Back by popular demand, some more meditation advice from Michael Brandon.
Meditation remains one of the most potent tools against the ever growing tide of stress that threatens to overwhelm us (me included) and undermine our health and wellbeing. To my mind, deep breathing and meditation coupled with some sort of exercise are the very best tools you can use to de-stress and maintain a clear and happy mind. Recent research has revealed that people who meditate daily display more positive emotions that those who do not. As expected, people who meditated also built valuable long–term skills. For example, three months after the experiment was over, the people who meditated daily continued to display increased mindfulness, purpose in life, social support, and decreased illness symptoms.

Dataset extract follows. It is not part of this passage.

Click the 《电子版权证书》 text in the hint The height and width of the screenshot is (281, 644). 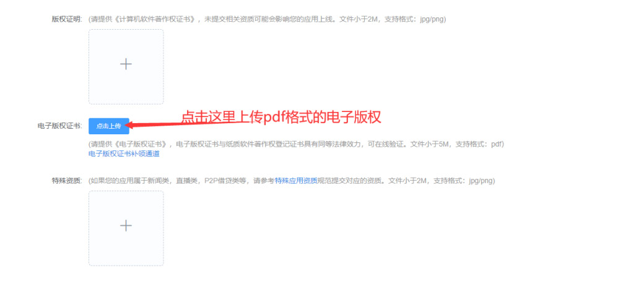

Michael has been meditating for longer than I’ve known him and as we are celebrating 25 years of marriage later this year, that’s quite a long time!
This is for people who read my first meditation piece and have still not meditated and for those who did and are ready to move on. Here we go.
Your mind will try to find reasons not to meditate. This is true even for monks. Too much to do this morning, errands to run, calls to make, problems to solve etc, etc.
Forget all the excuses. The mind is afraid of giving up any time. Tell your mind, “it’s okay you can watch me meditate, just stay out of it.”
You are going to sit down somewhere comfortable where you won’t be disturbed by outside noises if possible. Put a pillow under your hips and cross your legs in front of you comfortably. I use this word comfort over and over. Meditation is not meant to be painful or uncomfortable, it’s meant to be easy. If the floor is painful sit on a chair with both your feet flat on the floor.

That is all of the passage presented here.